C#是否具有“ThreadLocal”模拟(对于数据成员)到“ThreadStatic”属性?

时间:2010-01-29 00:08:51

标签: c# .net multithreading attributes

我发现“ThreadStatic”属性最近非常有用,但现在我想要一个让我拥有的“ThreadLocal”类型属性每个线程的非静态数据成员。

现在我知道这会产生一些非常重要的影响,但是:

C#/。net? 中是否已存在这样的事情,或者因为到目前为止它的答案是否定为(对于.net <4.0),是否存在一个常用的实现吗?
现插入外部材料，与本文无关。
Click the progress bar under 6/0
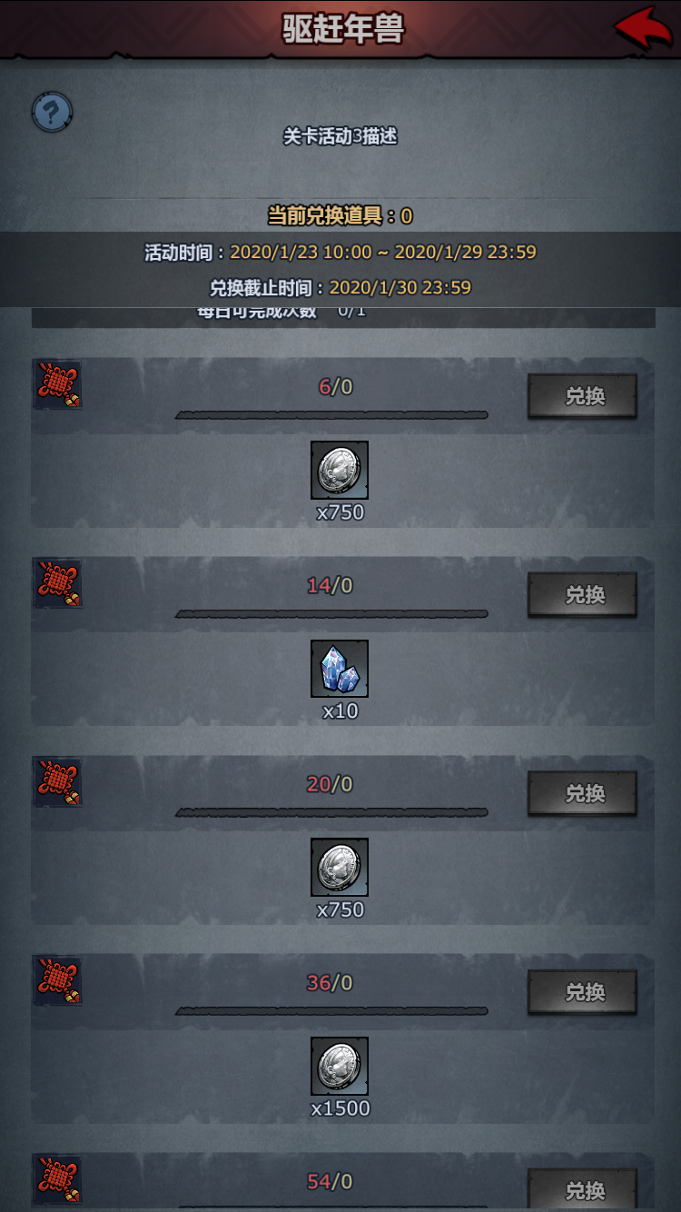 tap(331, 415)
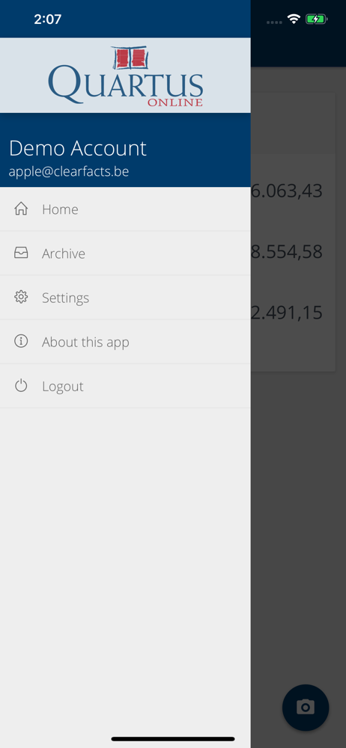The image size is (346, 748).
Task: Choose Logout from the side menu
Action: click(125, 386)
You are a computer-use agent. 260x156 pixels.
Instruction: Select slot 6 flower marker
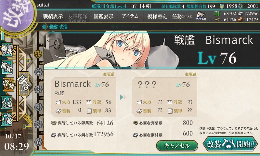point(38,142)
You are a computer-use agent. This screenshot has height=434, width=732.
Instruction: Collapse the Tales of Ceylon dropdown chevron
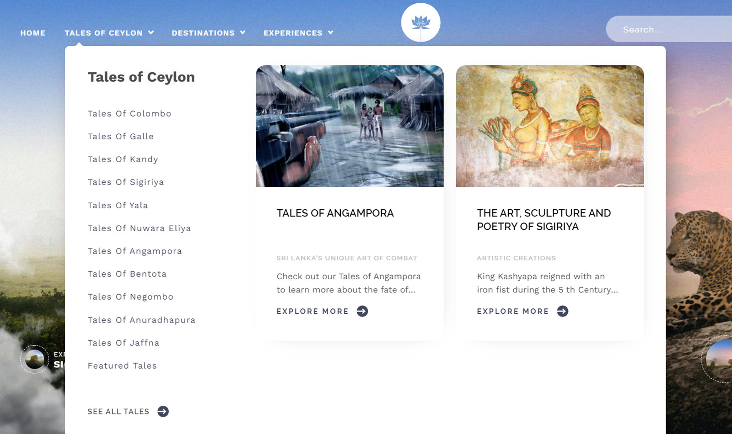pyautogui.click(x=151, y=32)

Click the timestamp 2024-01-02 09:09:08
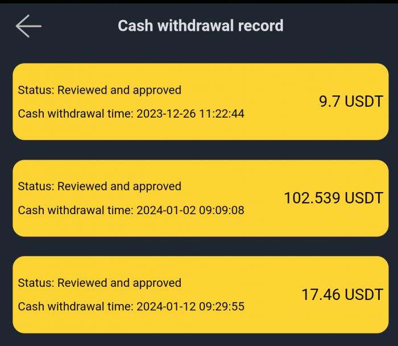[x=190, y=210]
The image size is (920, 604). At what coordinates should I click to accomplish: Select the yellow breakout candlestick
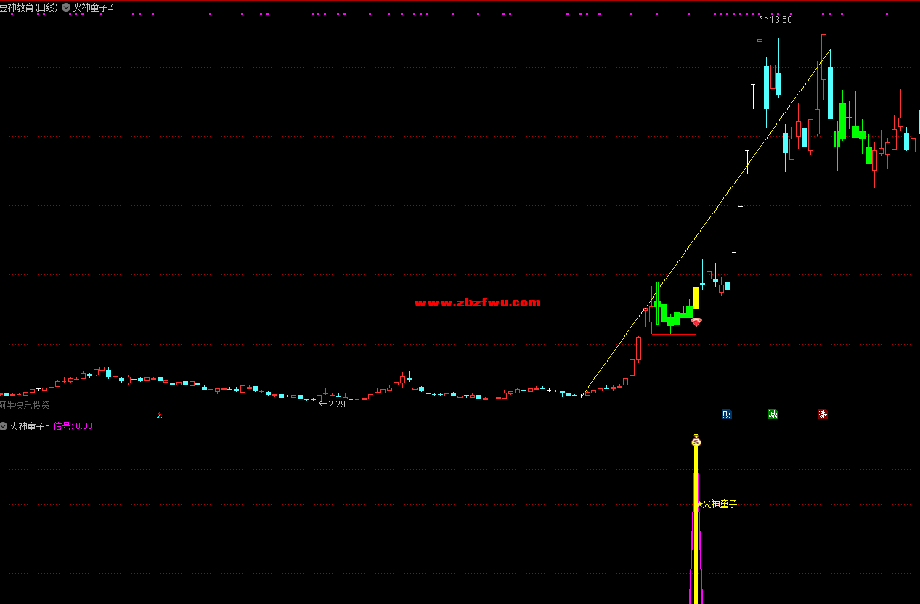point(696,298)
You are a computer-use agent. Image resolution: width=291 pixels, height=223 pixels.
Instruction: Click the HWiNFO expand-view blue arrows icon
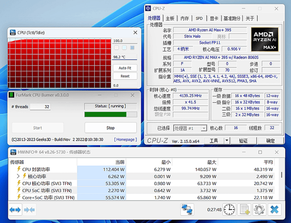click(x=15, y=209)

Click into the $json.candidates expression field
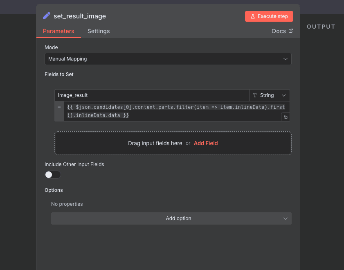(172, 111)
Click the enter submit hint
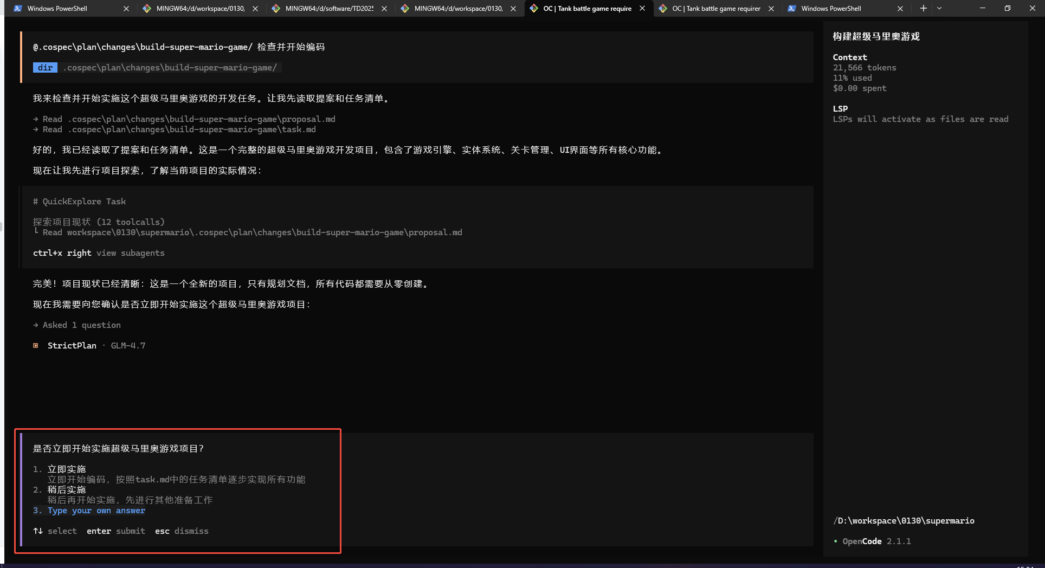This screenshot has width=1045, height=568. 115,531
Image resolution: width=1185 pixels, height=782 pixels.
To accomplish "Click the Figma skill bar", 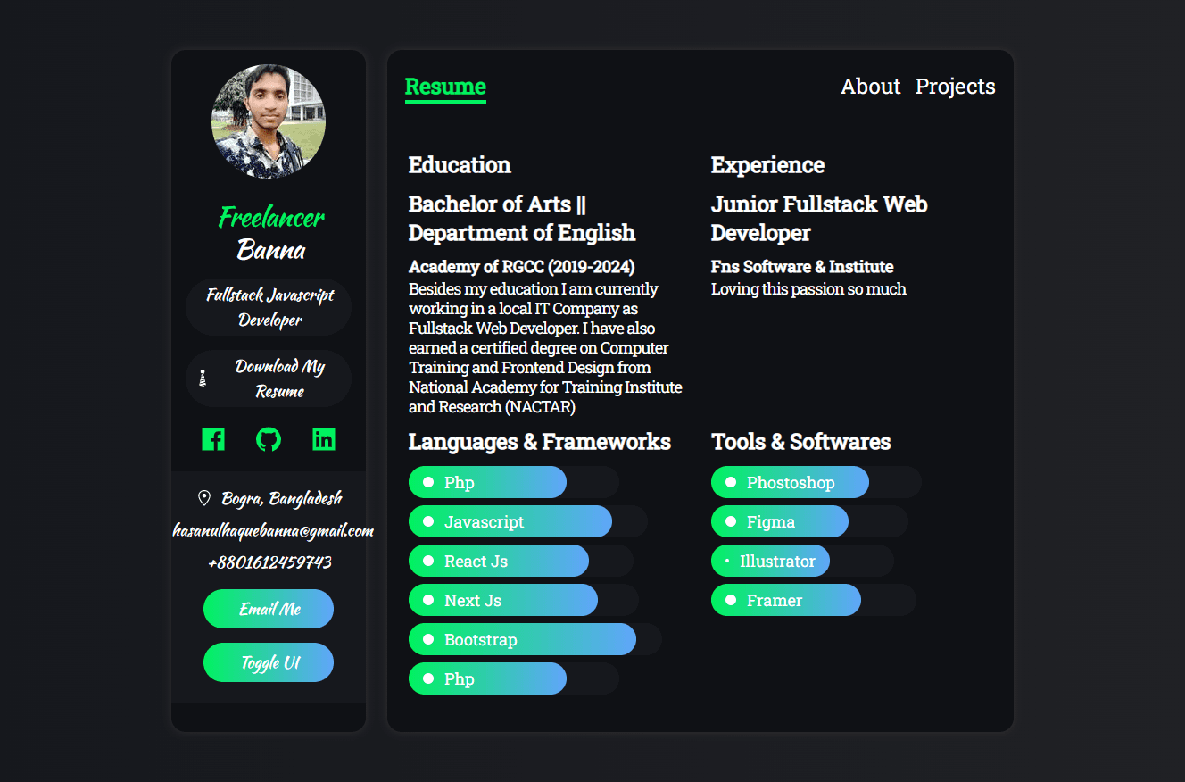I will 780,521.

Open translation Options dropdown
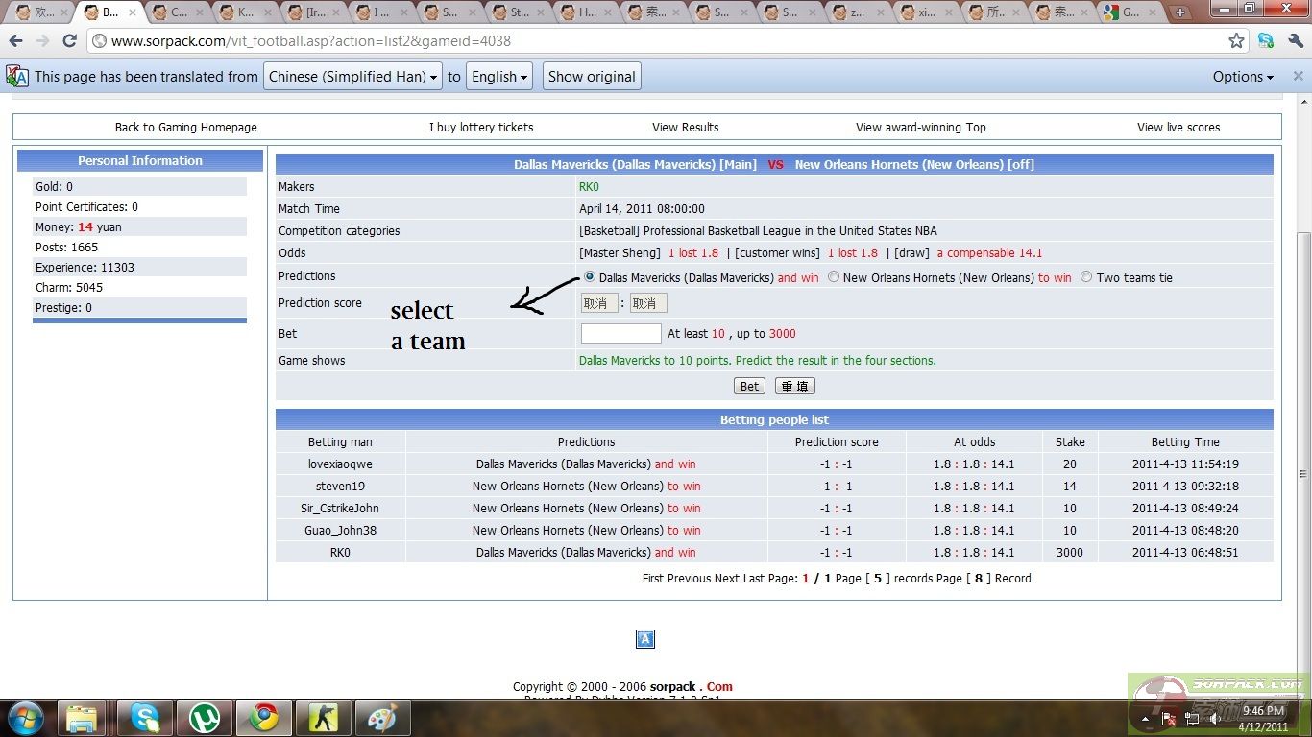pos(1243,77)
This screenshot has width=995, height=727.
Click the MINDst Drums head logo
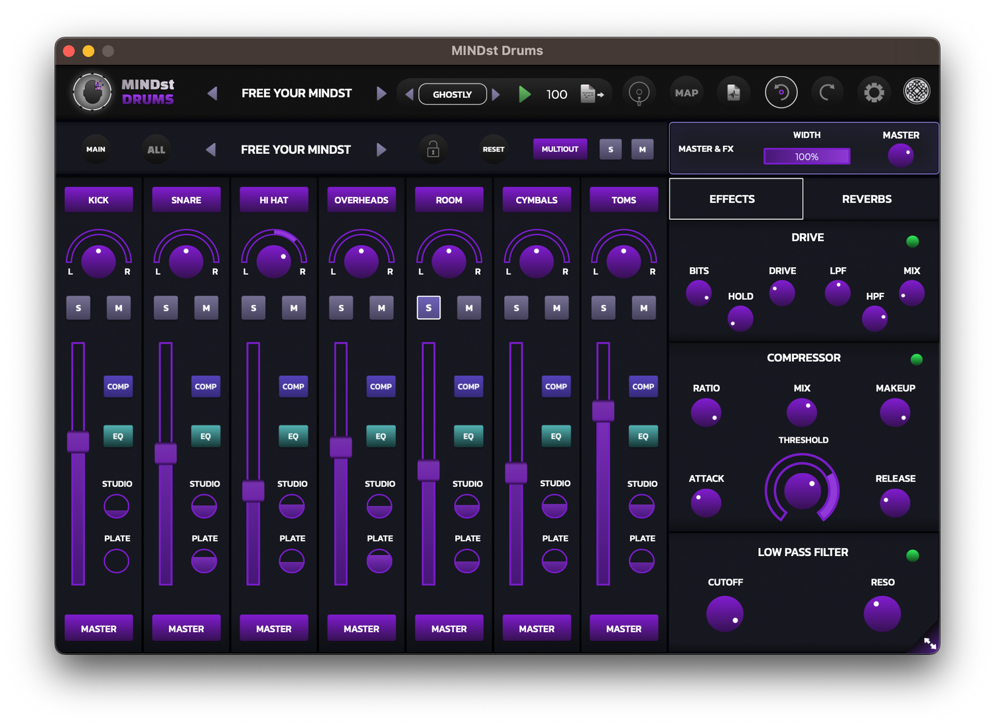tap(92, 92)
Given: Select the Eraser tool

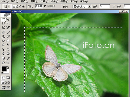Looking at the screenshot, I should pos(4,41).
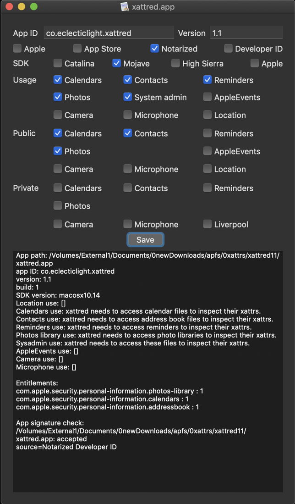Check Photos in the Private section

[58, 205]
我可以想出一个合理的方式来实现它,但只会使用已经存在的东西(如果有的话)。

稻草人示例,如果它尚不存在,将实现我正在寻找的东西:

class Foo
{
    [ThreadStatic] 
    static Dictionary<Object,int> threadLocalValues = new Dictionary<Object,int>();
    int defaultValue = 0;

    int ThreadLocalMember
    {
         get 
         { 
              int value = defaultValue;
              if( ! threadLocalValues.TryGetValue(this, out value) )
              {
                 threadLocalValues[this] = value;
              }
              return value; 
         }
         set { threadLocalValues[this] = value; }
    }
}

请原谅任何C#无知。我是一名C ++开发人员,最近才进入C#和.net

更有趣的功能

我只限于.net 3.0,可能只有3.5 (项目已经/很快会移至3.5)。

特定用例是特定于线程的回调列表(使用虚构的[ThreadLocal]属性) a la:

class NonSingletonSharedThing
{
     [ThreadLocal] List<Callback> callbacks;

     public void ThreadLocalRegisterCallback( Callback somecallback )
     {    
         callbacks.Add(somecallback);    
     }

     public void ThreadLocalDoCallbacks();
     {    
         foreach( var callback in callbacks )  
            callback.invoke();  
     }
}

8 个答案:

答案 0 :(得分:22)

Enter .NET 4.0!

如果你被困在3.5(或更早),你应该看some functions,例如AllocateDataSlot应该做你想做的事。

答案 1 :(得分:5)

你应该考虑两次。您实质上是在创建内存泄漏。 线程创建的每个对象都保持引用状态,不能进行垃圾回收。直到线程结束。

答案 2 :(得分:4)

如果您希望在每个线程的基础上存储唯一数据,可以使用Thread.SetData。请务必阅读优缺点http://msdn.microsoft.com/en-us/library/6sby1byh.aspx,因为这会影响性能。

答案 3 :(得分:4)

考虑:

不是试图给对象中的每个成员变量赋予特定于线程的值,而是为每个线程赋予自己的对象实例。 - 将对象作为状态传递给threadstart,或者使threadstart方法成为线程将“拥有”的对象的成员,并为您生成的每个线程创建一个新实例。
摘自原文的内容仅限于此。